MFI values of dnDSA stratified by HLA class and complement-binding activity
After correction for the prozone effect of suspected samples, MFI values of IgG-SAB assay between complement-binding and non-binding dnDSA were compared. Results according to HLA class specificity are shown in Fig 2. For HLA class II dnDSAs, both C1q and C3d binding dnDSAs had higher MFI values than C1q- or C3d- dnDSAs (P < 0.001 and P < 0.001, respectively). For HLA class II reactive dnDSAs, C1q+ dnDSAs had higher MFI values [median: 15,614 (interquartile range: 7,538–20000)] than C3d+ dnDSAs [median: 8,356 (4,804–20,000)] without statistical significance (P = 0.147). Regarding HLA class I dnDSAs, there were no significant differences in MFI values between C1q+ and C3d+ dnDSAs (P = 0.197 and P = 0.119, respectively). However, the median MFI of C1q assay (n = 17) was 19,973 (interquartile range: 8,478–26,302) and the median MFI of C3d assay (n = 24) was 19,882 (5,085–25,206).

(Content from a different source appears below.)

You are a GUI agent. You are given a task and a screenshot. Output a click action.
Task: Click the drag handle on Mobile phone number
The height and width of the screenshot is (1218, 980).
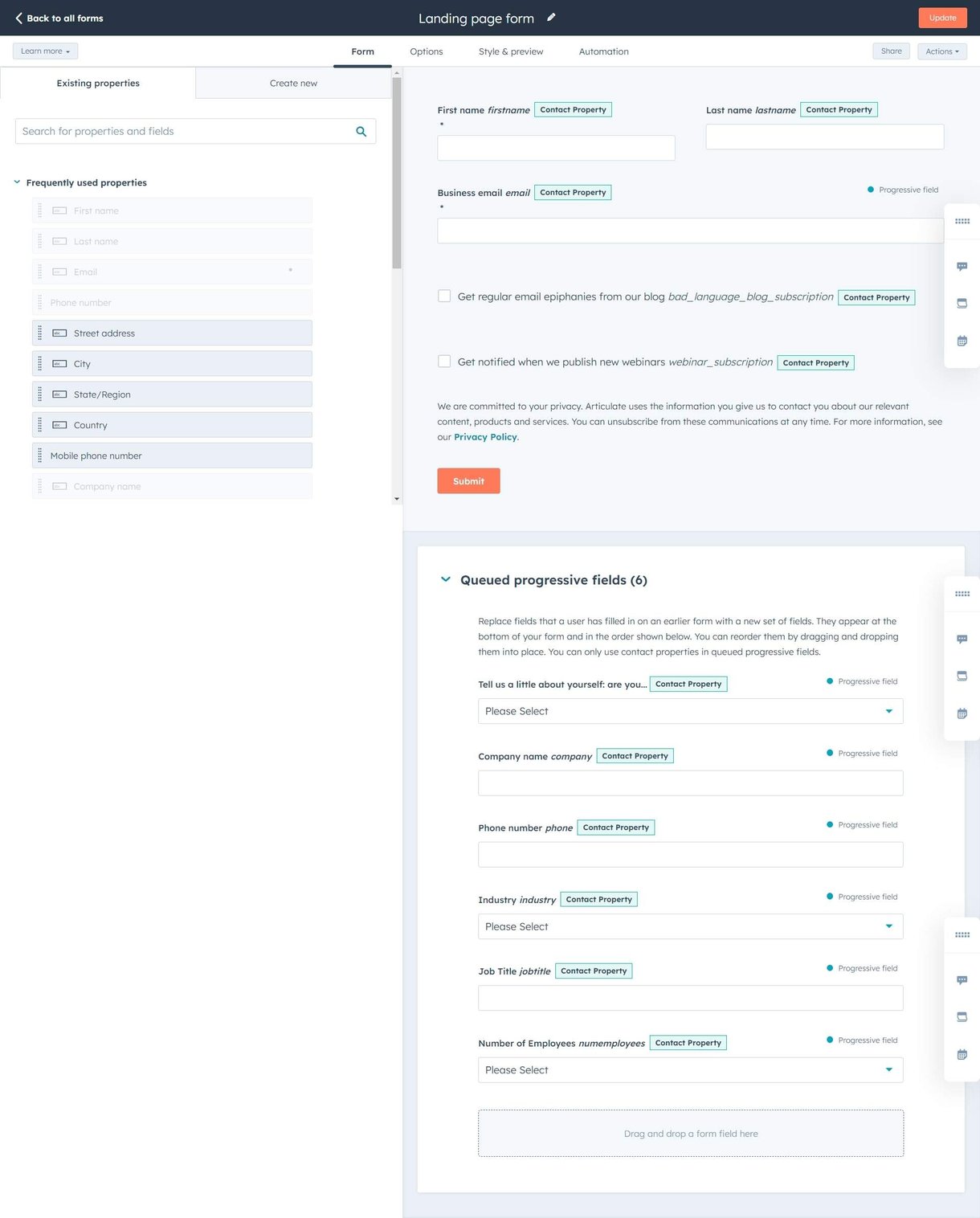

MFI values of complement binding HLA class II DSAs were significantly higher than those of non-complement binding HLA class II DSAs in both C1q [median: 15,614 (interquartile range: 7,538–20,000) vs. median: 2,591 (1,446–5,613), P < 0.001] and C3d [median: 8,356 (4,804–20,000) vs. median: 2,035 (1,093–4,120), P < 0.001]. For the HLA class I DSAs, the difference of MFI values between complement binding and non-complement binding DSAs was not statistically significant in both C1q [median: 3,566 (interquartile range: 2,483–4,916) vs. median: 1,916 (1,170–3,522), P = 0.197] and C3d [median: 4,225 (2,533–6,584) vs. median: 1,997 (1,177–3,401), P = 0.119]. In the Box-and-whisker plot, the central box represents the values from 25 to 75 percentile and the middle line represents the median value. The horizontal line extends from a minimum value to a maximum value, excluding outside and far out values which are displayed as separate points. Abbreviation: dnDSA, de-novo donor specific HLA antibody; MFI, mean fluorescence intensity.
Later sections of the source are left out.